How Ipca Labs Is Scripting A Turnaround
Ipca Laboratories Ltd. is showing signs of a recovery as its revenue in the first nine months of the fiscal grew at the fastest pace in five years even as it battles a slowdown in Africa and looks to resolve the U.S. regulatory issues.
Since 2015, the Mumbai-based drugmaker, with nearly half its sales coming from overseas, has been trying to diversify and increase focus on the domestic formulations over pharma ingredients, and is also looking at alternative markets.
Shares of the drugmaker have returned more than 10 percent gains so far this year and is trading at a record, having more than doubled from the August 2017 low. The rebound in the last two years came after the stock tumbled 55 percent since its all-time peak.
Ipca Labs was clocking a revenue growth of about 20 percent till the year ended March 2013, Bloomberg data and exchange filings show. The top line growth slowed and a contraction followed because of an import alert for three of its plants, barring exports to the U.S. Then Switzerland-based Global Fund terminated its contract to supply anti-malarial drug in the African market.
But over the last few quarters, the company’s financials have shown signs of a recovery. And the management is optimistic that it will improve.
- In a conference call after the third-quarter earnings, AK Jain, joint managing director at Ipca, said the company expects a 14-15 percent top line growth for the India business in the fourth quarter of 2018-19.
- It expects the revenue to grow 12-13 percent in the next three financial years.
- Without specifying the exact timeline, the management said it targets the operating margin to return to the levels of 24-25 percent—seen before the U.S. Food and Drug Administration alert—in the near to medium term.
- Multiple brokerages citing discussions with the management said the company sees its domestic formulations business to grow 13-15 percent in the next two fiscals, driving the growth.
The company has yet to respond to BloombergQuint’s emailed queries on its strategy and plans.
According to management commentary and discussions with brokerages, here’s what it’s doing to achieve its targets:
Remedial Measures For Plants
Ipca Labs has completed most of the remedial measures for its Pithampur, Madhya Pradesh and Silvassa plants, the management said in its third-quarter earnings call. For the Ratlam, Madhya Pradesh plant, it will be completed by March. It’s looking to invite the U.S. FDA inspectors for clearance in the next financial year. If the facilities are cleared, the company expects it could receive approval for 15-16 products within a short span.

Data for review:
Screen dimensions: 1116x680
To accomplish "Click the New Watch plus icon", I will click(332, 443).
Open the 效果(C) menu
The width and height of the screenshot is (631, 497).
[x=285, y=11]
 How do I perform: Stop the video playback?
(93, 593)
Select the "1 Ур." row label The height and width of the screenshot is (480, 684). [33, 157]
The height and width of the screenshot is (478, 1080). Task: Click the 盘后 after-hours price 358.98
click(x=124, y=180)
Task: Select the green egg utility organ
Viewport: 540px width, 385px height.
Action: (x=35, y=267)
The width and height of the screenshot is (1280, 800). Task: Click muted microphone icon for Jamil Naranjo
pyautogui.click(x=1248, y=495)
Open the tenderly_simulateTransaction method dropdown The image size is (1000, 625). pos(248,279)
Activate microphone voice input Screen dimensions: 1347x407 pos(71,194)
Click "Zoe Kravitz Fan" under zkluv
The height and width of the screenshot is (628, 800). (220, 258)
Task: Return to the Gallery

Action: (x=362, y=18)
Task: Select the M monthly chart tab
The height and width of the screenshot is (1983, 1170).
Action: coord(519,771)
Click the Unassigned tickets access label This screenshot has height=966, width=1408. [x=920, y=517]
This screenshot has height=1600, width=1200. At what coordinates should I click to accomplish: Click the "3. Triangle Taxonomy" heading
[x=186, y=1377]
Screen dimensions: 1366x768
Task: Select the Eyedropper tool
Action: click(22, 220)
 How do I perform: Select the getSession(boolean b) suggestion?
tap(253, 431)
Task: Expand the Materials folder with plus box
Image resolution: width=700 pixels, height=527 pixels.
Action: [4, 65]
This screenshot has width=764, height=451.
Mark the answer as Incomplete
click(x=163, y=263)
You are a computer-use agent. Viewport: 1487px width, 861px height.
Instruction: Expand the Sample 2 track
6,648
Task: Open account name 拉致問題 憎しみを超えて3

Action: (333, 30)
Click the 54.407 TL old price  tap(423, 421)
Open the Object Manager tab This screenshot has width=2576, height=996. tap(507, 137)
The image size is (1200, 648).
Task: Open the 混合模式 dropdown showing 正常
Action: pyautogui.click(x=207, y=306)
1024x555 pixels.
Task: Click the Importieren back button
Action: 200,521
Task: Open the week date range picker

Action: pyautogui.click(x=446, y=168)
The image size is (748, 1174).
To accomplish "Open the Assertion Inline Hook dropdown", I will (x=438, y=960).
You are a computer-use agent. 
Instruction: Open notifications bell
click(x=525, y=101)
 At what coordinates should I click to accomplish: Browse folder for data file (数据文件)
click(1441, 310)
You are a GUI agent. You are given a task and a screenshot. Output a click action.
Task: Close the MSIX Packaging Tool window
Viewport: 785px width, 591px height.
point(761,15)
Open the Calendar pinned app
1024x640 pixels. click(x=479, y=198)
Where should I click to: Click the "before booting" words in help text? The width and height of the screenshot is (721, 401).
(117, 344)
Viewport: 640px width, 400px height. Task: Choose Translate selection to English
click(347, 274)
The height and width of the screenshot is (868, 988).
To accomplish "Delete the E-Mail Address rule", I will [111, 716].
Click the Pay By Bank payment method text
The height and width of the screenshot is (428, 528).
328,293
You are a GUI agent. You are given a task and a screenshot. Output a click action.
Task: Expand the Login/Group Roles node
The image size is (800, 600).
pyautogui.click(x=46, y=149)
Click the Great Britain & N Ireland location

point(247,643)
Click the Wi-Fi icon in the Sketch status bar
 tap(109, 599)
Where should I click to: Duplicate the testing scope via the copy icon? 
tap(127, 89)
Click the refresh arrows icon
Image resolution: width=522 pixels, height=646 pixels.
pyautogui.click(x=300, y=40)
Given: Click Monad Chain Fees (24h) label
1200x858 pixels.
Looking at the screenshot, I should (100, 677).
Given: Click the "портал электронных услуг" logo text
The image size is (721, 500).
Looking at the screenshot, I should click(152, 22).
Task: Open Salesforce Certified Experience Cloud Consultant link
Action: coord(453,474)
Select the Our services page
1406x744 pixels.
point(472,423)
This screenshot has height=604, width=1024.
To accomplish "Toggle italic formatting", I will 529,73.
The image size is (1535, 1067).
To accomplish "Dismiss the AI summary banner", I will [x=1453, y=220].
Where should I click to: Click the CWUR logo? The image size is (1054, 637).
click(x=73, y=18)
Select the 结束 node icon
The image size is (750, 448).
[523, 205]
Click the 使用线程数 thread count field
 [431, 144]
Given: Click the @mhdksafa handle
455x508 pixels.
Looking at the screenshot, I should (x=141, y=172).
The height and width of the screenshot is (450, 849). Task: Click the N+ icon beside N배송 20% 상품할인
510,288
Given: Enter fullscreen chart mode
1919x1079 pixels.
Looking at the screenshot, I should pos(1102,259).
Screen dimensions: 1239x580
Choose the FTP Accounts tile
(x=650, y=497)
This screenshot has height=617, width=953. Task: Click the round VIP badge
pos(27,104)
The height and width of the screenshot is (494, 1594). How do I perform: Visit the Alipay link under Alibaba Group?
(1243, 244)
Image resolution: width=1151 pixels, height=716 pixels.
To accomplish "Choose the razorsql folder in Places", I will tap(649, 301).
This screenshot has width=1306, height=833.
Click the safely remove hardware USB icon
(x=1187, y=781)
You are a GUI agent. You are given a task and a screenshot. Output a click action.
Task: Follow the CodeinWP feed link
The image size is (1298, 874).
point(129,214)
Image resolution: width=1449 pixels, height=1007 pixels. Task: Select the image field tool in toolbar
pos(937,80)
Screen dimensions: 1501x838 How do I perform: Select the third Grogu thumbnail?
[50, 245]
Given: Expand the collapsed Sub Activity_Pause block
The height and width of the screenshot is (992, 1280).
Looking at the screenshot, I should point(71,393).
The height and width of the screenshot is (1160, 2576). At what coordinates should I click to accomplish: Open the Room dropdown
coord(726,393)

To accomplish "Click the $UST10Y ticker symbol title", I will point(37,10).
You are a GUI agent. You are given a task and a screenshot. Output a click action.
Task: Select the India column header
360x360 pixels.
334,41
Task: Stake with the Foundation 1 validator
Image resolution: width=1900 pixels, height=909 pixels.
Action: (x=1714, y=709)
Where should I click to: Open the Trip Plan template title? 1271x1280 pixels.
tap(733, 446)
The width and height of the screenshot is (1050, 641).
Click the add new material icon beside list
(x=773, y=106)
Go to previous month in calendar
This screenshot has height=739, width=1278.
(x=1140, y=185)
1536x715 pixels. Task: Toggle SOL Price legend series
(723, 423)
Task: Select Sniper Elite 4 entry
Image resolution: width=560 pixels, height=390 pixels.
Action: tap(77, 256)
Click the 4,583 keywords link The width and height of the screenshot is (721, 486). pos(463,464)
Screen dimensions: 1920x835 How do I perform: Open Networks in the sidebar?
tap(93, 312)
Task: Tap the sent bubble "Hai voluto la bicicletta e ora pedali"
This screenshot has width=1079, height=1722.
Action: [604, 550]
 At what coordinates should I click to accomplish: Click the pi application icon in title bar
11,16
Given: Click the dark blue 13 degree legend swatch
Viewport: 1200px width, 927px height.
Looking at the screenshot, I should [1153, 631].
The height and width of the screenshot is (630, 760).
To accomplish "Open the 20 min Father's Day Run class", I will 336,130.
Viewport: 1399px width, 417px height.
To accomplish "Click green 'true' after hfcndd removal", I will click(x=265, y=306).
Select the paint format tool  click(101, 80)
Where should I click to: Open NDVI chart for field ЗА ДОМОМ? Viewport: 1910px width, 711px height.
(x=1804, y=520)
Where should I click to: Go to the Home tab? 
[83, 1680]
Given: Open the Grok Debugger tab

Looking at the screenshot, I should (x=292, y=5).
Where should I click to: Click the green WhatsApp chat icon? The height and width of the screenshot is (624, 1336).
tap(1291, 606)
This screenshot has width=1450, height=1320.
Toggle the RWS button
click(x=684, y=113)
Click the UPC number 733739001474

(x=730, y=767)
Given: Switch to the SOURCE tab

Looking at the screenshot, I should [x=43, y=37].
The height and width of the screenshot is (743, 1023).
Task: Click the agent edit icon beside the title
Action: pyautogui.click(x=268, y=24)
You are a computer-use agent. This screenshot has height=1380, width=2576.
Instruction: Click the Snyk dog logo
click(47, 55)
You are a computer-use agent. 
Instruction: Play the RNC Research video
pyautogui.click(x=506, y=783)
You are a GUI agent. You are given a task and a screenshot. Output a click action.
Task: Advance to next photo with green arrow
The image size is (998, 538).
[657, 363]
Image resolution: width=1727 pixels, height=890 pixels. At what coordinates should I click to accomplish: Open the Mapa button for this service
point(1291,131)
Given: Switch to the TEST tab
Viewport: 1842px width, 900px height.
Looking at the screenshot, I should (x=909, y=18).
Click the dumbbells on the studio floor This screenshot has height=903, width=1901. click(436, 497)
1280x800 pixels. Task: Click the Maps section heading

What you have to do: List every Ipca Labs plant that the Ipca Labs article names, with its location as given.

Your solution:
Pithampur, Madhya Pradesh
Silvassa
Ratlam, Madhya Pradesh